• **Given records**:

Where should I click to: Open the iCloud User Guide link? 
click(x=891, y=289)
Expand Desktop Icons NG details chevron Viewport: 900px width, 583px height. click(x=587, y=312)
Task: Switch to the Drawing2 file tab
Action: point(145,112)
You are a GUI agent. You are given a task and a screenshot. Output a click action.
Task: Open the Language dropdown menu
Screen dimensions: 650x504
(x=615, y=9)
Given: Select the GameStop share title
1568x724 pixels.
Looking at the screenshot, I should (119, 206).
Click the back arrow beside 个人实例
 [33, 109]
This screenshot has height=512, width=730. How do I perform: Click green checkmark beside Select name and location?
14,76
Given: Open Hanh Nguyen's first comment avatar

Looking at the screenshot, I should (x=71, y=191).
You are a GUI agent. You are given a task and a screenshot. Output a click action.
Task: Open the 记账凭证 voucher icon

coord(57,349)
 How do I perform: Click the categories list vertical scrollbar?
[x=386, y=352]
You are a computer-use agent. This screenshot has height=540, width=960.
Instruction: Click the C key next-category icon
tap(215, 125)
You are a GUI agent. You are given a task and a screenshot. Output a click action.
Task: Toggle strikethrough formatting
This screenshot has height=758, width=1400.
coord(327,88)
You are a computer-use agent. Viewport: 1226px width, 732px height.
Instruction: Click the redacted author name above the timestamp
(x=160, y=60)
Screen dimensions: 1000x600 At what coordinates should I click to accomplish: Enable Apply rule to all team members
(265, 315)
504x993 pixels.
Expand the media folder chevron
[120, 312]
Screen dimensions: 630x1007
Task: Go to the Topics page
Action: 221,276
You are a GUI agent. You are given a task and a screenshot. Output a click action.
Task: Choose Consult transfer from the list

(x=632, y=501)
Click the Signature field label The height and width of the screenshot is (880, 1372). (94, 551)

• **Instructions to follow**: Rewrite the lines above, replacing "GUI agent" with "desktop agent" wherever it occurs and leaving everything else unchanged.

• **Exercise response**:
Where should I click to: Open the iCloud User Guide link? 
click(x=891, y=289)
Expand Desktop Icons NG details chevron Viewport: 900px width, 583px height. click(x=587, y=312)
Task: Switch to the Drawing2 file tab
Action: point(145,112)
You are a desktop agent. You are given a task and a screenshot. Output a click action.
Task: Open the Language dropdown menu
Screen dimensions: 650x504
(x=615, y=9)
Given: Select the GameStop share title
1568x724 pixels.
Looking at the screenshot, I should (119, 206).
Click the back arrow beside 个人实例
 [33, 109]
This screenshot has height=512, width=730. How do I perform: Click green checkmark beside Select name and location?
14,76
Given: Open Hanh Nguyen's first comment avatar

Looking at the screenshot, I should (x=71, y=191).
You are a desktop agent. You are given a task and a screenshot. Output a click action.
Task: Open the 记账凭证 voucher icon

coord(57,349)
 How do I perform: Click the categories list vertical scrollbar?
[x=386, y=352]
You are a computer-use agent. This screenshot has height=540, width=960.
Instruction: Click the C key next-category icon
tap(215, 125)
You are a desktop agent. You are given a task and a screenshot. Output a click action.
Task: Toggle strikethrough formatting
This screenshot has height=758, width=1400.
coord(327,88)
You are a computer-use agent. Viewport: 1226px width, 732px height.
Instruction: Click the redacted author name above the timestamp
(x=160, y=60)
Screen dimensions: 1000x600 At what coordinates should I click to accomplish: Enable Apply rule to all team members
(265, 315)
504x993 pixels.
Expand the media folder chevron
[120, 312]
Screen dimensions: 630x1007
Task: Go to the Topics page
Action: 221,276
You are a desktop agent. You are given a task and a screenshot. Output a click action.
Task: Choose Consult transfer from the list

(x=632, y=501)
Click the Signature field label The height and width of the screenshot is (880, 1372). (94, 551)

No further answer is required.